At present, the greatest source of atmospheric dust is the Sahara Desert (bartholoet, J. 2012. Swept from Africa to the Sahara. Scientific American, v. 306 (February 2012), p. 34-39). Largely derived from palaeolakes dating from a Holocene pluvial episode, Saharan dust accounts for more than half the two billion metric tonnes of particulate atmospheric aerosols dispersed over the Earth each year. Located in the SE trade-wind belt, the Sahara vents dust clouds across the Atlantic Ocean, most to fall there and contribute dissolved material to the mid-ocean near-surface biome but an estimated 40 million t reaches the Amazon basin, contributing to fertilising the otherwise highly leached tropical rain-forest soils. While over the ocean the high albedo of dust adds a cooling effect to the otherwise absorbent sea surface. Over land the fine particles help nucleate water droplets in clouds and hence encourages rainfall. The climatic functions of clouds and dusts are probably the least known factors in the climatic system, a mere 5% uncertainty in their climatic forcing may mean the difference between unremitting global warming ahead or sufficient cooling by reflection of solar radiation to compensate for the cumulative effects of industrial CO2 emissions.

Recording amounts of dust from marine sediments quantitatively is very difficult and impossible in terrestrial sediments, but superb records tied accurately to time at annual precision exist in ice sheets.
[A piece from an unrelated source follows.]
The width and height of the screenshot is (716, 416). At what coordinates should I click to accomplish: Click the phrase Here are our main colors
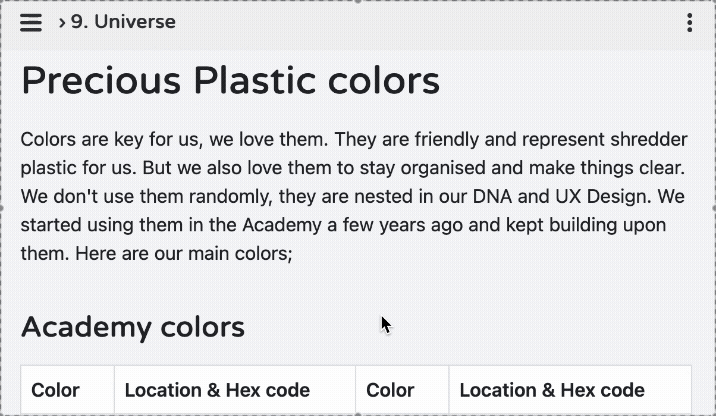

Low dust levels in Greenland and Antarctic ice tally well with the so-called ‘Medieval Climate Anomaly’ (a warm period) whereas through the 13th to 19th centuries (the ‘Little Ice Age’) more dust than average circulated in the atmosphere. Crucially, for climate change in the industrial era, there has been a massive spike in dust reaching near-polar latitudes since the close of the 18th century during the period associated with signs of global warming: a counterintuitive relationship, but one that is difficult to interpret. The additional dust may well be a result of massive changes in land use across the planet following industrialised agricultural practices and growing population. There are several  questions: does the additional dust also reflect global warming with which it is correlated, i.e. evaporation of the huge former lakes in the Sahara (e.g. Lake Chad); is the dust preventing additional greenhouse warming that would have taken place had the atmosphere been clearer; is it even the ‘wrong kind of dust’, which may well reflect short-wave solar radiation away but also absorbs the longer wavelength thermal radiation emitted by the Earth’s surface, i.e. an aerosol form of greenhouse warming. Needless to say, neither clouds nor dust can be factored into climate prediction models with much confidence.